On February 7, students from the Indigenous Student Alliance (ISA) at McGill, along with allied students, gathered at Prime Minister Justin Trudeau’s constituency office in Montreal to stage a sit-in as a show of solidarity with the Wet’suwet’en people. The demonstration was organized in response to the violent arrest of six land defenders opposing the construction of a pipeline on unceded Wet’suwet’en land. These arrests took place as the Royal Canadian Mounted Police (RCMP) was enforcing a B.C. Supreme Court sanctioned injunction, mandating that the site of the Coastal Gas Link pipeline that was planned to be built, remain unimpeded – violating hereditary Wet’suwet’en law and British Columbia’s implementation of UNDRIP.
One of the organizers of this demonstration – who did not wish to be named – recalled feeling distraught and helpless upon receiving news of the arrests that morning, saying they “want[ed] to tie [themself] to the train tracks like the Mohawk.” As the office is symbolic of the whole Canadian government, they ultimately concluded that a sit-in at Trudeau’s constituency office would be the most effective way to communicate their disappointment and anger with the government’s lack of willingness to listen to Indigenous peoples’ complaints. “Long story short,” they said, “we stand in solidarity with the Wet’suwet’en peoples, and […] fuck the RCMP.”
Students characterized the sit-in and the analogous pipeline-opposition efforts in BC not as protests, but rather as means of protecting the Earth. “I don’t protest […] this is like, I don’t want people to die.

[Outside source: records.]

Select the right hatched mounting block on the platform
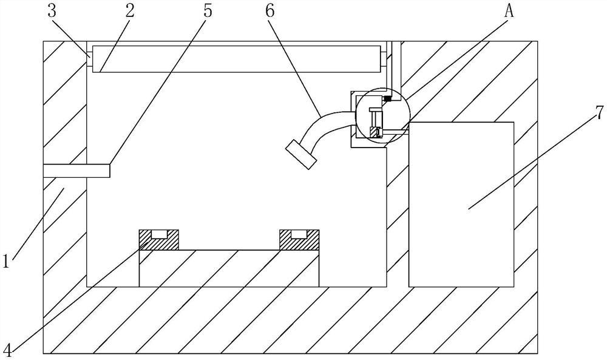point(298,240)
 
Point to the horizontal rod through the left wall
point(76,171)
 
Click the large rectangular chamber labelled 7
point(461,203)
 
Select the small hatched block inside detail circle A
point(376,132)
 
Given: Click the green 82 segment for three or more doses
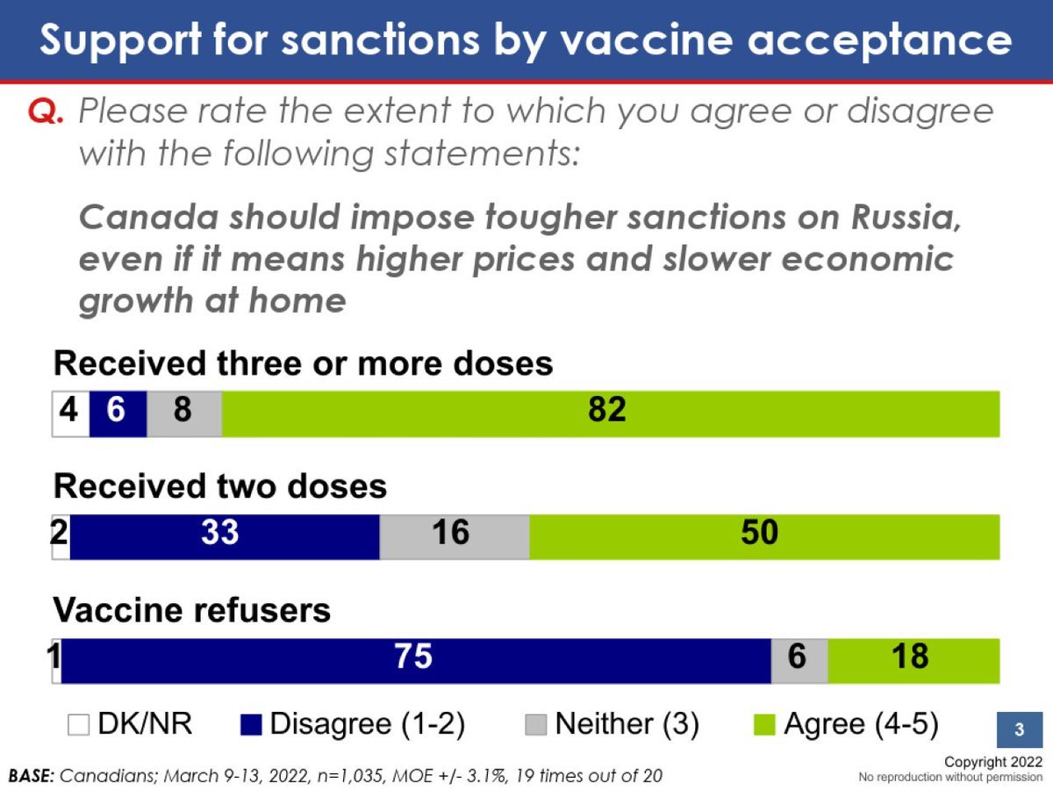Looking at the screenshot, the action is click(x=611, y=414).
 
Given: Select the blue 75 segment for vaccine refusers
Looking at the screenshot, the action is click(x=416, y=660).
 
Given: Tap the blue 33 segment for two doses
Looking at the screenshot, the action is click(x=225, y=537).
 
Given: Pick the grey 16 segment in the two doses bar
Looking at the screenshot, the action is click(x=455, y=537).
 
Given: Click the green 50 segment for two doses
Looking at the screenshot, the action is click(x=764, y=537).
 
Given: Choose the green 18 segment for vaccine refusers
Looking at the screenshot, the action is click(x=913, y=660).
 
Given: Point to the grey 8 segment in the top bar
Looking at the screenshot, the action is click(x=184, y=414).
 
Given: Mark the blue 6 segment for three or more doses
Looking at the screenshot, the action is click(x=118, y=414).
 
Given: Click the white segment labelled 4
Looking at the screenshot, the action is click(x=71, y=414).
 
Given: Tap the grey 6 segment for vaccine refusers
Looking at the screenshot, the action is click(x=799, y=660).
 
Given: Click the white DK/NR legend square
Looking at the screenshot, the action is click(x=78, y=724).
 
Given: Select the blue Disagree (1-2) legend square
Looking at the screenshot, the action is click(x=251, y=724).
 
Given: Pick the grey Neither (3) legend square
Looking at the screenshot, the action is click(x=536, y=724).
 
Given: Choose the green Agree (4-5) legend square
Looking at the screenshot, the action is click(x=764, y=724).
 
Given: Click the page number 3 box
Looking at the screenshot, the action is click(x=1020, y=729).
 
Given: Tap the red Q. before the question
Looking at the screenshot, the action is click(x=46, y=111).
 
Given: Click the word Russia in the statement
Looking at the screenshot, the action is click(x=906, y=218).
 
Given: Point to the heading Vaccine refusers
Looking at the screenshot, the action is click(x=192, y=610).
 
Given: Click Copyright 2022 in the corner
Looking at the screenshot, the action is click(x=993, y=762).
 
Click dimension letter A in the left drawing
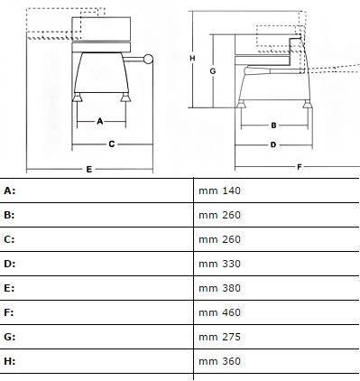point(100,121)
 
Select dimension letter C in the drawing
point(112,144)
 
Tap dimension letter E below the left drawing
point(89,169)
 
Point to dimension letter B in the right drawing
point(273,125)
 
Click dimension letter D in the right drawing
point(273,144)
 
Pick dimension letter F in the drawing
point(300,167)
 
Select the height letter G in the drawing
point(213,71)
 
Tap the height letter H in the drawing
point(192,58)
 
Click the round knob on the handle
point(148,59)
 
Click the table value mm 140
point(219,190)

I don’t want my family, my kin, to die. I love my land,” one student remarked, emphasizing that the goal of the demonstration was to protect the well-being of future generations of Indigenous peoples. Another student added that Indigenous people are protectors who take care to follow the respectful ways of their ancestors while preserving the interests of their posterity. These sentiments were reflected by the later demonstration on February 10, with one attendee asserting, “We are not protesting, we are protecting.”
A considerable number of SPVM officers were present at the February 10 demonstration, amounting to about nine officers to a small group of gathered of demonstrators. However, attendees were not deterred from criticizing the police, with several saying “Fuck Canada and fuck the RCMP” as a rallying cry. Demonstrators maintained their strong stance against the federal government, stating that Canada was failing to meet its claims of reconciliation: “You can’t take our land, our waters and our children. This is not reconciliation. This is not your promise,” one speaker stated.
Catie Galbraith, a member of ISA and one of the demonstration’s principal organizers, encourages McGill students to call their member of parliament, the British Columbia RCMP office, and any government official with influence over the situation. She also suggests that students with the financial means to donate money to the efforts of the Wet’suwet’en people to oppose the pipeline construction do so on the Unist’ot’en Camp website, and recommends that students show solidarity on social media by sharing graphics and posts from the Unist’ot’en Camp. As one student put it, “Everyone should be paying attention and supporting [Indigenous peoples] however they can.”